Provided records:
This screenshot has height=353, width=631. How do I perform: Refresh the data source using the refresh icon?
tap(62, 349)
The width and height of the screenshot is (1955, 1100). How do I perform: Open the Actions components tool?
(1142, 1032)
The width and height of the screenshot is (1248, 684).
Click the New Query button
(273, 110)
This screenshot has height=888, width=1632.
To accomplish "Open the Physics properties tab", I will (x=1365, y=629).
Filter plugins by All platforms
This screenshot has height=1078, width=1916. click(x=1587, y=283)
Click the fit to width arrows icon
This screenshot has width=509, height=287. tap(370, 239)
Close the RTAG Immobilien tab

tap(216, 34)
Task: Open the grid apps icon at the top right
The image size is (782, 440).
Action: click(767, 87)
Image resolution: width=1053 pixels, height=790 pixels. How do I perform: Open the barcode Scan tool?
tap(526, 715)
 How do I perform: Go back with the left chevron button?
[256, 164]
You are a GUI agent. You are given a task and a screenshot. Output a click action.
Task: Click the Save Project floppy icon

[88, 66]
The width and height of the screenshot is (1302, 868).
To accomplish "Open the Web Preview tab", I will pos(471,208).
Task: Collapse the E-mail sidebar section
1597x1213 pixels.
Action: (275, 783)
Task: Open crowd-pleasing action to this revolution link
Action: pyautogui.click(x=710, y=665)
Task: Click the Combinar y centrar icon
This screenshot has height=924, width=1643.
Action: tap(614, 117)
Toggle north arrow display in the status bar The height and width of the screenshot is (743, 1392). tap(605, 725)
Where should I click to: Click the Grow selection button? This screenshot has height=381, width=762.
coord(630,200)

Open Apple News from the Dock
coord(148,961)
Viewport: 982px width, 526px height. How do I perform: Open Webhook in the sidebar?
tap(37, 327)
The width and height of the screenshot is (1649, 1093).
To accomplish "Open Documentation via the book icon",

Exercise prompt: Copy the listing word for word, leaving nothing out.

Response for this exercise:
This screenshot has height=353, width=631. How do I perform: Refresh the data source using the refresh icon?
tap(62, 349)
The width and height of the screenshot is (1955, 1100). How do I perform: Open the Actions components tool?
(1142, 1032)
The width and height of the screenshot is (1248, 684).
Click the New Query button
(273, 110)
This screenshot has height=888, width=1632.
To accomplish "Open the Physics properties tab", I will (x=1365, y=629).
Filter plugins by All platforms
This screenshot has height=1078, width=1916. click(x=1587, y=283)
Click the fit to width arrows icon
This screenshot has width=509, height=287. tap(370, 239)
Close the RTAG Immobilien tab

tap(216, 34)
Task: Open the grid apps icon at the top right
The image size is (782, 440).
Action: click(767, 87)
Image resolution: width=1053 pixels, height=790 pixels. How do I perform: Open the barcode Scan tool?
tap(526, 715)
 How do I perform: Go back with the left chevron button?
[256, 164]
You are a GUI agent. You are given a task and a screenshot. Output a click action.
Task: Click the Save Project floppy icon

[88, 66]
The width and height of the screenshot is (1302, 868).
To accomplish "Open the Web Preview tab", I will pos(471,208).
Task: Collapse the E-mail sidebar section
1597x1213 pixels.
Action: (275, 783)
Task: Open crowd-pleasing action to this revolution link
Action: pyautogui.click(x=710, y=665)
Task: Click the Combinar y centrar icon
This screenshot has height=924, width=1643.
Action: tap(614, 117)
Toggle north arrow display in the status bar The height and width of the screenshot is (743, 1392). tap(605, 725)
Where should I click to: Click the Grow selection button? This screenshot has height=381, width=762.
coord(630,200)

Open Apple News from the Dock
coord(148,961)
Viewport: 982px width, 526px height. How do I perform: Open Webhook in the sidebar?
tap(37, 327)
The width and height of the screenshot is (1649, 1093).
To accomplish "Open Documentation via the book icon",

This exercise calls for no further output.